───── DOKUMENTTEXT ─────

# Email Konten Speicherplatzberechnung



## shadowcast (18. Juni 2015)

Morgen,

ich habe die meisten meiner Mail Konten auf 1GB beschränkt.
Ich habe ein paar Konten, welche im 10 Minuten Takt von einem Exchange Server abgeholt werden. Die Nachrichten werden dann gleich vom Webserver gelöscht. Sehe ich über Roundcube ins Postfach, klappt das einwandfrei.

Allerdings stimmen im ISPConfig die Werte für den "verbrauchten Speicherplatz" nicht. Irgendwie bekommt der wohl von den Löschaktionen nichts mit, sodass die Postfächer wachsen und wachsen bis die Überschreitungsmails kommen.

Gestern das Szenario, dass ein Konto bereits überschritten war. (~1.050MB) Ein Login über Roundcube zeigte sämtliche Ordner ohne Inhalt an. Speicherverbrauch im Roundcube 0%. Auch keine weiteren Ordner vorhanden.
Im ISPConfig war dann auch plötzlich der Speicherverbrauch bei 0?

Wie und wann werden die Statistiken berechnet?
Kann das so jemand reproduzieren?
Mögliche Lösungen?

LG


----------



## Till (18. Juni 2015)

───── DATENAUSZÜGE ─────

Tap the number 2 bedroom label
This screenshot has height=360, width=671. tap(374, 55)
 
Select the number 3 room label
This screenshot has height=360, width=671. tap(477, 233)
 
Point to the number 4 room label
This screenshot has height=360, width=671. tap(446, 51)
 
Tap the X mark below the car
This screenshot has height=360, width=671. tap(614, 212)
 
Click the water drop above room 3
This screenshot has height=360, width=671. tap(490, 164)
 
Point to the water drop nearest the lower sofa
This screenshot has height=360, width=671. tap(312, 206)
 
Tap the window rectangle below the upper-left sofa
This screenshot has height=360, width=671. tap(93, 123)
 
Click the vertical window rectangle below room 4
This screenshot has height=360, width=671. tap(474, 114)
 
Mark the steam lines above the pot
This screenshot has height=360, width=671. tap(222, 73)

─────

— HERAUSFORDERUNG A —
Übertrage diesen Satz aus dem Dokumenttext ins Englische: „Ich habe ein paar Konten, welche im 10 Minuten Takt von einem Exchange Server abgeholt werden.“
— HERAUSFORDERUNG B —
Dupliziere aus dem Dokumenttext wortgetreu den Abschnitt zwischen „Allerdings stimmen im“ und „die Statistiken berechnet?“, beide Stellen eingeschlossen.

— VOLLSTÄNDIGE LÖSUNG A —
I have a few accounts that are fetched from an Exchange server every 10 minutes.

— VOLLSTÄNDIGE LÖSUNG B —
Allerdings stimmen im ISPConfig die Werte für den "verbrauchten Speicherplatz" nicht. Irgendwie bekommt der wohl von den Löschaktionen nichts mit, sodass die Postfächer wachsen und wachsen bis die Überschreitungsmails kommen.

Gestern das Szenario, dass ein Konto bereits überschritten war. (~1.050MB) Ein Login über Roundcube zeigte sämtliche Ordner ohne Inhalt an. Speicherverbrauch im Roundcube 0%. Auch keine weiteren Ordner vorhanden.
Im ISPConfig war dann auch plötzlich der Speicherverbrauch bei 0?

Wie und wann werden die Statistiken berechnet?